One of the limitations of our case was that we could not draw a family tree due to missing data about the ocular condition of the families of the mother and father. Another limitation was that we did not conduct molecular gene analysis, which could have contributed to the literature. Such a workup would certainly have yielded very precious information regarding the possibility of meaningful genotype-phenotype correlations in X-linked juvenile retinoschisis.

In conclusion, XLRS, which manifests with low vision in the first decade of life, is detected at a high frequency in countries with high prevalence of consanguineous marriage, and the importance of genetic counseling is growing in these countries.
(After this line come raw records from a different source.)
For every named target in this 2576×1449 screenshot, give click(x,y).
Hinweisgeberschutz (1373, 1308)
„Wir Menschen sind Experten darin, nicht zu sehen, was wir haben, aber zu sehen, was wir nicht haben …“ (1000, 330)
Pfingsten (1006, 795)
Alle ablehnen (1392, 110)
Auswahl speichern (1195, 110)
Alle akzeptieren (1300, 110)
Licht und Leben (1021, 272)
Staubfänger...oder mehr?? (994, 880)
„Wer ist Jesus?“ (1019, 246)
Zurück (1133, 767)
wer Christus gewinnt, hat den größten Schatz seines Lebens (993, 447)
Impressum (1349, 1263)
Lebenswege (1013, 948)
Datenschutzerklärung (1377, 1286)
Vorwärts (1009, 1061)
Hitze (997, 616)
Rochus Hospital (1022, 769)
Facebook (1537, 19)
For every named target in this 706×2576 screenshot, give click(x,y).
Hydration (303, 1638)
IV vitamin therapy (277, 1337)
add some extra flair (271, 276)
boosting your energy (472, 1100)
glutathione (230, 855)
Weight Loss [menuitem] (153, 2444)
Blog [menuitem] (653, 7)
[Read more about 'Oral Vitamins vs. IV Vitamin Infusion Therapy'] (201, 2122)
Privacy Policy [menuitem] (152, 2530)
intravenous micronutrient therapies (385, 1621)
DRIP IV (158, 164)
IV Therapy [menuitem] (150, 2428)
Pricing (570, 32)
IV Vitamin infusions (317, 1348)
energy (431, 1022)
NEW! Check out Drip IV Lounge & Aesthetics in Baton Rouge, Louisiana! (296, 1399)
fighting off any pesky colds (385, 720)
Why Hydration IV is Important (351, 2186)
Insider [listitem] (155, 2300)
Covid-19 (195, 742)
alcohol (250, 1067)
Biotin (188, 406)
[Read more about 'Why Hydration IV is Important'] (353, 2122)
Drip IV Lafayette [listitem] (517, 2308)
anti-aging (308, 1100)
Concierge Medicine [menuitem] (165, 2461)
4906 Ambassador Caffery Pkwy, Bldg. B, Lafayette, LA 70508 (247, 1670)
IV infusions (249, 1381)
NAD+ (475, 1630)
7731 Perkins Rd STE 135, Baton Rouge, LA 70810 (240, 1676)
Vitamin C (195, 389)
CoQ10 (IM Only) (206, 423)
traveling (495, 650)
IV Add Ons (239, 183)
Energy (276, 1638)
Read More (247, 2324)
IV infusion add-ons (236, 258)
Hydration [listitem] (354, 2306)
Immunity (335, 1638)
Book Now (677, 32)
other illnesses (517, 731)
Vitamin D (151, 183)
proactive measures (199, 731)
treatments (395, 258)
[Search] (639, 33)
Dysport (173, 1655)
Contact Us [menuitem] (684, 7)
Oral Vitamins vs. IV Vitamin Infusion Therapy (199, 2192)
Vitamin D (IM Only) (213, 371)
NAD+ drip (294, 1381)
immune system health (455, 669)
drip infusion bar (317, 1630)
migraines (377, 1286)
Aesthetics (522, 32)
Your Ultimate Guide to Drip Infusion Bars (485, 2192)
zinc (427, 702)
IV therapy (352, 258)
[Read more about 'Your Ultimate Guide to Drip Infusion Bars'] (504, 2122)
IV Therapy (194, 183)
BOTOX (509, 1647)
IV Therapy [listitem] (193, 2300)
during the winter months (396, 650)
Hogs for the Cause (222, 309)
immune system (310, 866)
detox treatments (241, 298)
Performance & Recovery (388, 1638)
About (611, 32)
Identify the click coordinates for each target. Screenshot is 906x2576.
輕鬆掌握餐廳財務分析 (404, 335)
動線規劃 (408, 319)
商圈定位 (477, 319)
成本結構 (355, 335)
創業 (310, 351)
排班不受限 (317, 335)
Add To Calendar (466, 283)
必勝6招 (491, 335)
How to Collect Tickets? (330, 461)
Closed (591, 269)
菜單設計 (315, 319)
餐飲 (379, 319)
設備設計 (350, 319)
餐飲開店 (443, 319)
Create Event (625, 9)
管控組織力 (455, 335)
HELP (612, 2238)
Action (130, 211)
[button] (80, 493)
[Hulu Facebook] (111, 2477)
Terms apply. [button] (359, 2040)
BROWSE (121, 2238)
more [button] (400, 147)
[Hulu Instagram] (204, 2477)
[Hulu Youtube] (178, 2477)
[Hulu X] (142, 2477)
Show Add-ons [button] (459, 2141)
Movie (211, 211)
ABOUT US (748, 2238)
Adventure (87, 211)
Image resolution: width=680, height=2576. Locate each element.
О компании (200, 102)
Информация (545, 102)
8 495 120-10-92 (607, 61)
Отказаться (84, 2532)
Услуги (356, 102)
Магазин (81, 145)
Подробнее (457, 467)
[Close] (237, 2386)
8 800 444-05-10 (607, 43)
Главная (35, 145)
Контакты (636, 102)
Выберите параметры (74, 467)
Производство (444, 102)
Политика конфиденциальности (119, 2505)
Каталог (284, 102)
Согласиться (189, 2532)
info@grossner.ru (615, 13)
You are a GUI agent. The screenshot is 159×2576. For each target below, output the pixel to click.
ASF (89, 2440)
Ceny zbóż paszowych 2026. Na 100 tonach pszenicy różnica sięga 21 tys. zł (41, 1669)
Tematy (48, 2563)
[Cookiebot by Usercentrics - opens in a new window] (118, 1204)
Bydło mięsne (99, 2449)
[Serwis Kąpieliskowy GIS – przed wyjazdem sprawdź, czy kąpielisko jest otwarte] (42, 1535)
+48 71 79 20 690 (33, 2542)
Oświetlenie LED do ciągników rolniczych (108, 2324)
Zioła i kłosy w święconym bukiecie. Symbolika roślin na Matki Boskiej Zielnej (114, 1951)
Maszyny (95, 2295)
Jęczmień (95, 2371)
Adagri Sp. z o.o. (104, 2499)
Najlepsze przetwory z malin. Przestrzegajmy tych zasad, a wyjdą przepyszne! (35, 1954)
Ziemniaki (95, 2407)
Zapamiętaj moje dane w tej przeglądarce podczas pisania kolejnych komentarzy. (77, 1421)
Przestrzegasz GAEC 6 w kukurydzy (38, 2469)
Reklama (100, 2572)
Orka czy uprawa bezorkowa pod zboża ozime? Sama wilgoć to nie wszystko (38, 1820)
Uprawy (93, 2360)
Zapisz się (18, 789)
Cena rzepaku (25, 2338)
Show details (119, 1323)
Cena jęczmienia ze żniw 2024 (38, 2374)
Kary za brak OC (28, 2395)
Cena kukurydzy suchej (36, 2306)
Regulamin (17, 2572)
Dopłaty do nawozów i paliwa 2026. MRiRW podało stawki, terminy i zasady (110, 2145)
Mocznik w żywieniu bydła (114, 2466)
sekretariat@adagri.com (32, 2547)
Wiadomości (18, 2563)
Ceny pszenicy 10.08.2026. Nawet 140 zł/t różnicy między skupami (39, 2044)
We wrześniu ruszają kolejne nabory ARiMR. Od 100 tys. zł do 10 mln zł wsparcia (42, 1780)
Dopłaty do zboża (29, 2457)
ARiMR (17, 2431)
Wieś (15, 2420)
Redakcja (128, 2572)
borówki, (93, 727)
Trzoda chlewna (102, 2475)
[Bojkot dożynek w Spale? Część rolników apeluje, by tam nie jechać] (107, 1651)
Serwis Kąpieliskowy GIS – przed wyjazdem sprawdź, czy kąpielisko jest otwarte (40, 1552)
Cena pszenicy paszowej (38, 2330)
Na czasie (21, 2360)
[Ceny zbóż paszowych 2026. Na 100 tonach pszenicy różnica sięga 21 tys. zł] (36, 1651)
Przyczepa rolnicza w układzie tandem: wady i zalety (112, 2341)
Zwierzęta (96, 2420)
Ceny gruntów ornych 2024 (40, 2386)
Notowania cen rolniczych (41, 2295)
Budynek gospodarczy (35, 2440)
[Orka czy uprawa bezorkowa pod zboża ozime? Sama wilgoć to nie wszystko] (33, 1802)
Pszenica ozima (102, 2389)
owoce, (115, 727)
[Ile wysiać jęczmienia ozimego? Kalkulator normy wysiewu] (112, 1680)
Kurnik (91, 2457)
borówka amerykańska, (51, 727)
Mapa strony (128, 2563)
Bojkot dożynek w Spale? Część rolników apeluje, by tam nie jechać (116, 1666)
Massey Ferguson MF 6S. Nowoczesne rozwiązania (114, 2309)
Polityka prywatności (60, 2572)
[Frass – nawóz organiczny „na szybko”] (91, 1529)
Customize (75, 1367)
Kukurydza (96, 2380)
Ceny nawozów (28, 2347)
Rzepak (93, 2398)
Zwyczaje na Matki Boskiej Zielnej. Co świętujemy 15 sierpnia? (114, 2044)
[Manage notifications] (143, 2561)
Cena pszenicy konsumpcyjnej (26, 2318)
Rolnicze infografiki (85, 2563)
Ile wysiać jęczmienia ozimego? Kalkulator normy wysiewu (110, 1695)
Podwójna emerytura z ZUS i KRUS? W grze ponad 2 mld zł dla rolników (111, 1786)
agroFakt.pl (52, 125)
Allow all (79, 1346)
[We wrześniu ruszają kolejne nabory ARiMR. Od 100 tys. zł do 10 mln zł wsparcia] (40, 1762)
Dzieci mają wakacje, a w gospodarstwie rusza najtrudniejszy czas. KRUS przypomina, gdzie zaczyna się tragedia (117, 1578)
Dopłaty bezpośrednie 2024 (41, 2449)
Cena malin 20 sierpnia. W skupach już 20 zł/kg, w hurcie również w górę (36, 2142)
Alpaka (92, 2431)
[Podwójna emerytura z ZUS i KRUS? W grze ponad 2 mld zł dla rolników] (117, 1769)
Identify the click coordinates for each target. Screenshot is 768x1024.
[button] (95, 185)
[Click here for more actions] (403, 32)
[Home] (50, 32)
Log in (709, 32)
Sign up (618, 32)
Taking this rare condition into consideration will prevent incorrect treatment for CME in these patients. These patients may be treated for misdiagnoses such as amblyopia, strabismus, hyperopia, and astigmatism. The correct diagnosis can prevent the application of inappropriate treatments, and informing the patients about the risk factors for development of retinal detachment and taking precautions may prevent the occurrence of complications like retinal detachment. In addition, early diagnosis of individuals with XLRS will become more important because RS1 (retinoschisis 1) gene therapy outcomes in animal models are promising.


Ethics

Informed Consent: Obtained.

Peer-review: Externally peer reviewed.

Authorship Contributions

Surgical and Medical Practices: M.Ö., Concept: M.Ö., Design: G.Y., Data Collection or Processing: G.Y., Analysis or Interpretation: K.Z., Literature Search: E.K., Writing: K.Z.

Conflict of Interest: No conflict of interest was declared by the authors.

Financial Disclosure: The authors declared that this study received no financial support.